Adaher Supports French UHC, What Country Do you Want To Emulate?

One question that always comes up in UHC:how should the system work with diseases/conditions that are essentially self-inflicted?
I am talking about things like:
-morbid obesity
-sexually transmitted diseases
-adult onset diabetes
-lung cancer (due to smoking)
-opiate addiction
The issue of diabetes is important-due to rising rates of obesity, diabetes cases are increasing dramatically. In other words, if a condition is preventable (with proper counseling and care), what do you spend resources on? Suppose it was found that marijuana use could prevent opiate addiction-wold it not be better to legalize marijuana to reduce the terrible costs of opiate addiction? Similarly obesity: by treating obesity in its early stages, you could avoid adult onset diabetes-early treatment would be much better that maintaining someone on insulin.
So my question: which system is best at prevention?

STD’s are self-inflicted? I think you are catching them wrong. <-Not meant to impy you have any STD’s.

That’s not a question that always comes up. In fact, I can’t remember it ever coming up. It’s a disease, you treat it. Certainly prevention is better than cure, if that’s what you’re asking.

Which is why there is always more and more push to classify something as a “disease”

Since when is morbid obesity a disease?
An opiate addiction?

There has got to be a line for which, when people cross, they are held responsible.
And yes, he was asking which system was better at prevention.
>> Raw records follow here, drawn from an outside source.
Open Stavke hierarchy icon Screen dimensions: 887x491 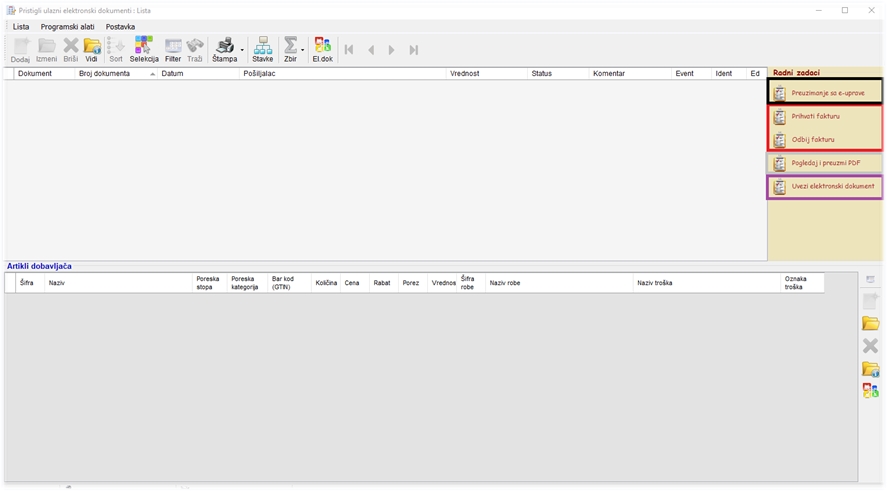262,47
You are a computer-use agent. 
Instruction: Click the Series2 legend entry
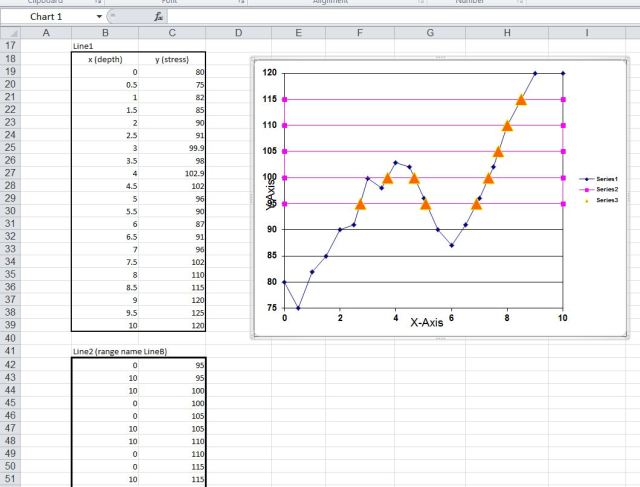click(x=607, y=189)
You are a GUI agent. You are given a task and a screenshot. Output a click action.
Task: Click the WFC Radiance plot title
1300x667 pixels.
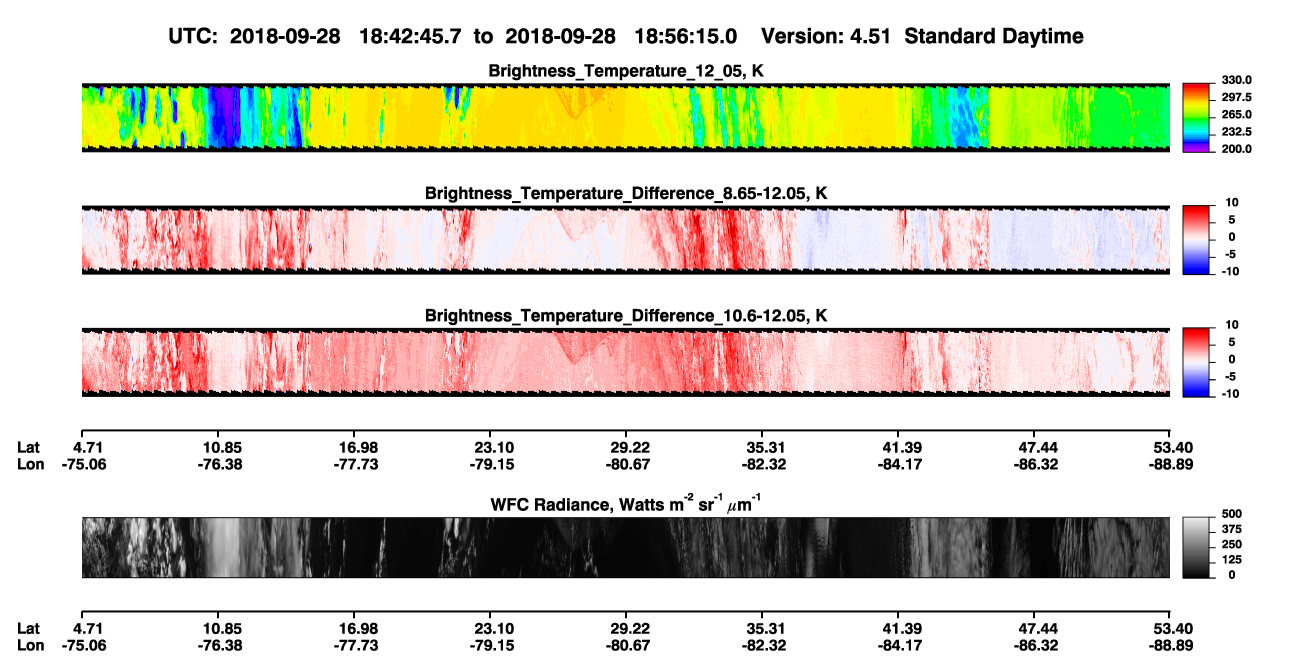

Diabetes isn’t preventable in any simple manner; as for lung cancer, even those types which have been linked to tobacco aren’t exclusive to smokers. In other words, your notions of what’s “self-inflicted” need reviewing. In any case, the only instance where I’ve heard anybody proposing that someone’s self-inflicted wounds not be treated is tourists practicing balconing* and other similar idiocies; proposals are along the lines of “ship them home, in pieces if that’s how the ambulance picks them up”.
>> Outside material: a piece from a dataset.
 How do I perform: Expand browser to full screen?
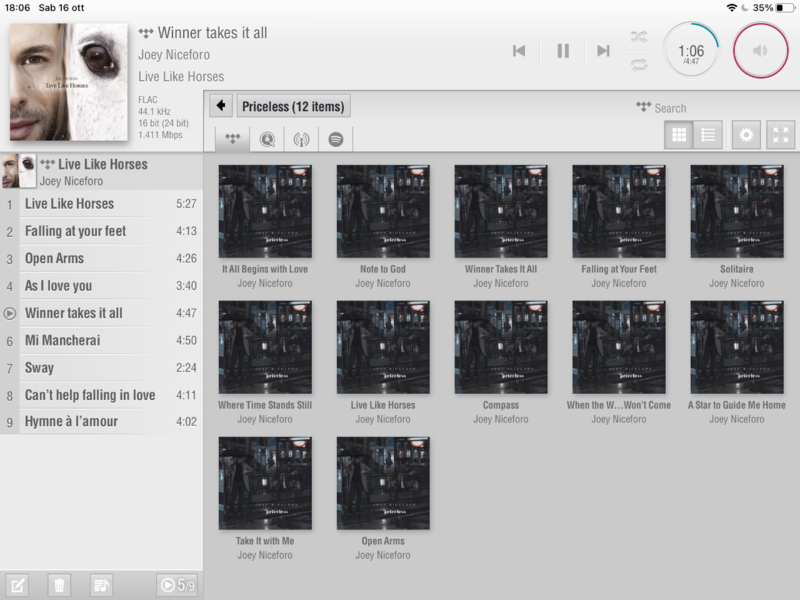tap(780, 135)
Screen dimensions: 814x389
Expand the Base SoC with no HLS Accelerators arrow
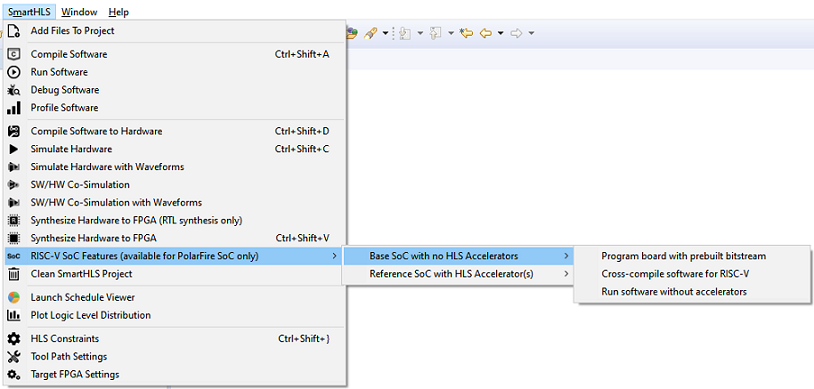pyautogui.click(x=566, y=256)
  • jumping from balcony to balcony, or jumping down from a balcony and hoping the other morons down at street level will grab them rather than move away

And besides, even for diseases which are acts of will, it may be cheaper to simply treat them all than to erect a system to decide who is worthy of treatment.

I’d be tempted to include conservatives in the list of self-inflicted conditions. We have recently seen how it interferes with the ability to process medical knowledge such as rape pregnancy, and of course conservative opposition to sex education results in the US having a disproportional rate of teenage pregnancy. But alas, being a liberal, I have to include them in UHC as well

If you’re sick, you’re sick… a country with UHC isn’t going to let you die of lungcancer (or leave it untreated), because it was your choice to light up a cigarette.

Reported fumster’s post.

Sure. Who said there shouldn’t be one?

Knock it off.

Isn’t the Swiss system basically Obamacare? There’s an individual mandate, state regulated exchanges and subsidies based on ability to pay.

I believe so. IIRC, when first proposed and put into effect, it was not terribly popular but a few years after implementation it had become very popular and no one wanted to repeal it.

One big difference is that insurers are very tightly regulated compared to the US and are not allowed to profit from standard health insurance policies.

Most health care economists feel the Bismark model health care system used by Germany/Switzerland/Nederlands would be the easiest to transition the US into. While slightly less effective than the Beveridge model used by the UK/Scandinavia or the NI model of Canada etc, it should still be a masive saving.

I cannot remember that ever coming up.

How is it less effective? There seems to be no relation between type of UHC and mortality amenable to health care:

It is less effective in terms of cost/results. Bismarck type systems tend to cluster towards the top in costs. There seems to be no indication that this greater spending yields better results.

(Of couurse, the gap from US spending, in % of GDP, down to the next highest Bismarck system is still big enough to swallow US military spending without trace. )

So, you are saying we could adopt a Bismark healthcare system AND more than double our military spending with no tax increases! :smiley:

Theoretically. In a perfect word, there’d be about 1-2 % of GDP left over in fact. Maybe half of todays military budget. Mind, the US is a sort of semi-Bismarck system aready, thats why getting to the setup of the others would be easier than setting up a NHS system or similar.

There does seem to be a correlation between spending and results, as Britain’s system is the stingiest and does poorly compared to the other UHC systems on many metrics. And dead last for UHC systems on amenable mortality.

I blamed the single payer system initially for the problem, but in the course of the debate i’ve changed my view. It could just be that they don’t spend enough and don’t pay their health care workers enough.

My point was that Bismarck type systems have higher costs without corresponding results.

I don’t care that much, but I think a public hospital system with no patient responsibility for funding would be part of a very highly efficient plan.

I’m willing to consider a single-payer insurance plan in case it would be easier to adopt in the sense of making an administrative transition.